Philadelphia's position all along was that they wanted to keep Harden. Conversations leading up to the free agency period led me to believe that the Sixers were interested in a multi-year contract, but not necessarily at the full max if the market didn't dictate it to be a requirement.

After Harden picked up his option and requested a trade, every story explaining the Sixers' side of the situation pointed to Philadelphia wanting to avoid any tampering penalties after losing picks in the aftermath of signing PJ Tucker and Danuel House Jr. They intended to open conversations with Harden once they were permitted to under league rules, those stories insisted.

It's up to you to decide whether you believe that. What I can tell you is that Harden isn't the first Joel Embiid co-star to lose trust in Morey.

Ben Simmons felt like he was no longer a cornerstone of the team after Morey joined the Sixers late in 2020, according to a source familiar with that situation. Morey built a great relationship with Embiid, the crown jewel. Simmons felt Morey didn't make the same effort to bond with him.

It's a normal exercise of team-building and organizational change to view a star-level player as more expendable than the previous regime did. Morey is not at fault for regarding Simmons as closer to the rest of the roster than to the star that Embiid was and is.

Morey earned blame for failing to build a strong relationship with his second best player while building a great relationship with his best player. It appears to be the same mismanagement that fractured his relationship with Harden.

If Harden's words are any indicator, it was convenient to have a great relationship with the star guard while he was the best player on the team. Only when his rank amongst the top players changed did it become easy to neglect that personal equity as the team's season came to an end at the same hump it always has.

A great executive has to put relationships aside to make difficult business decisions. But, they also have to try to build and maintain relationships with everyone under their management.

If Morey has one flaw in his career as a lead decision-maker, it might be leaning too far into nurturing the relationship with his top player while - regardless of intention - not going to the same lengths to build and protect his equity with players down the pecking order.

Perhaps the relationship between Morey and Harden is totaled, but Nick Nurse seems to have a chance of building something with the disgruntled guard.

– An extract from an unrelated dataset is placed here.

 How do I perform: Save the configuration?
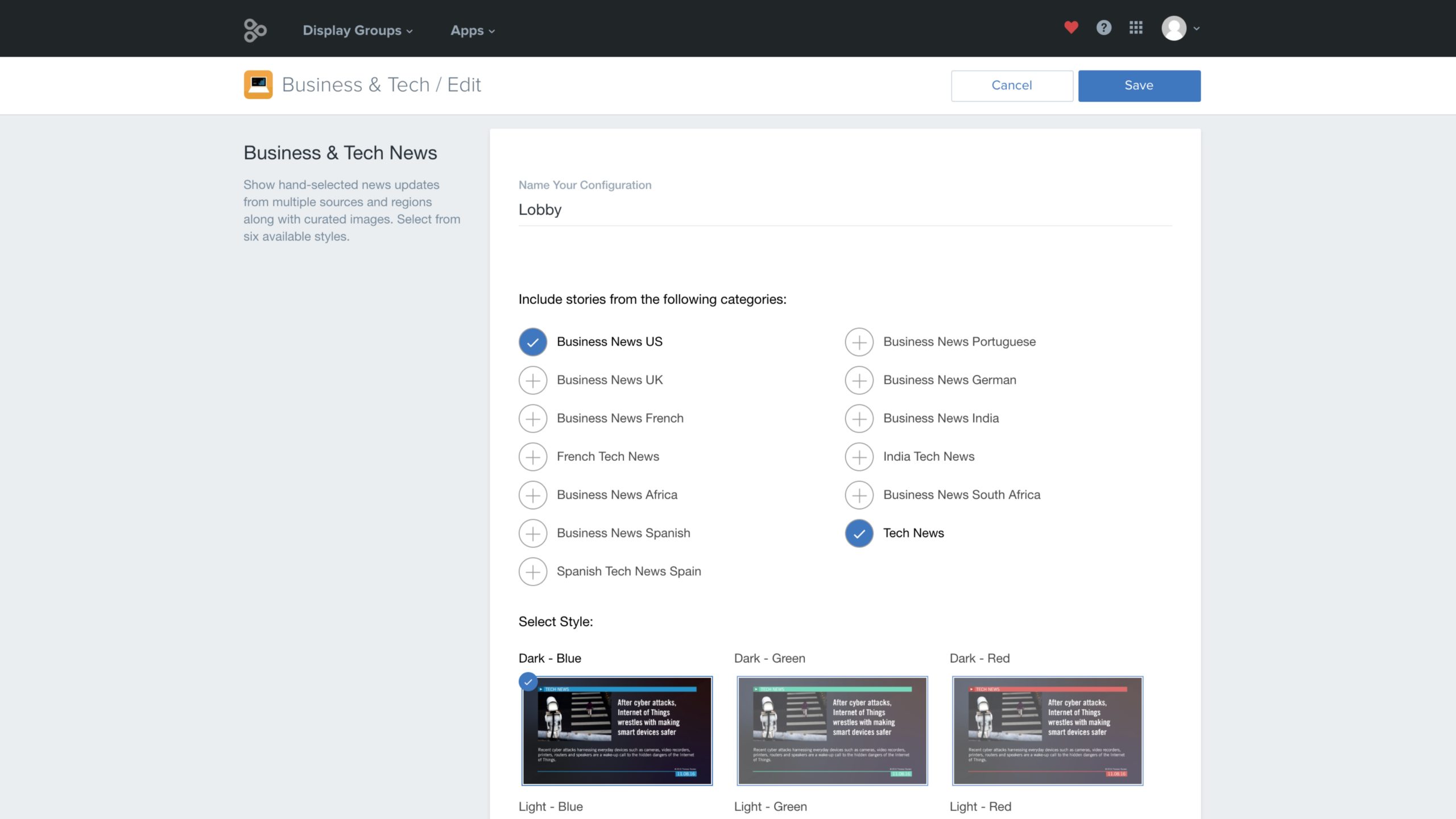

"Great. Nick is very versatile. He's a player's coach. Like, he understands it. I've known a little bit, when he was the G-League coach in Houston. But, obviously, he's won a championship. He just sees the game different. I'm a fan of him," Harden said of the new head coach.

"Just having conversations with him these last few weeks, it's been impressive. Just, he knows the game of basketball."

Harden is already seeing differences between the incumbent and the past, too.

"I think it's more spacing, more opportunities for everyone. Just unpredictable. He literally can change things up on the fly. Things in one, five, six, seven possessions aren't going right or in one quarter, he can change them and make an adjustment, which is very difficult to do. But, he's very, very good at that," no. 1 said.

If Harden's goal in all of this was to maximize future dollars, refusing to play for the Sixers, intentionally playing terribly, or being a disruptive force on the last year of his contract were likely never real options. As long as the Sixers were comfortable with some potentially choppy waters, the biggest concern should have been and should still be the degree of on-court adversity Harden will take before checking out.

For now, Harden is saying the right things. We'll see if that holds up in the throes of a playoff series.

If Harden is still here by then, of course.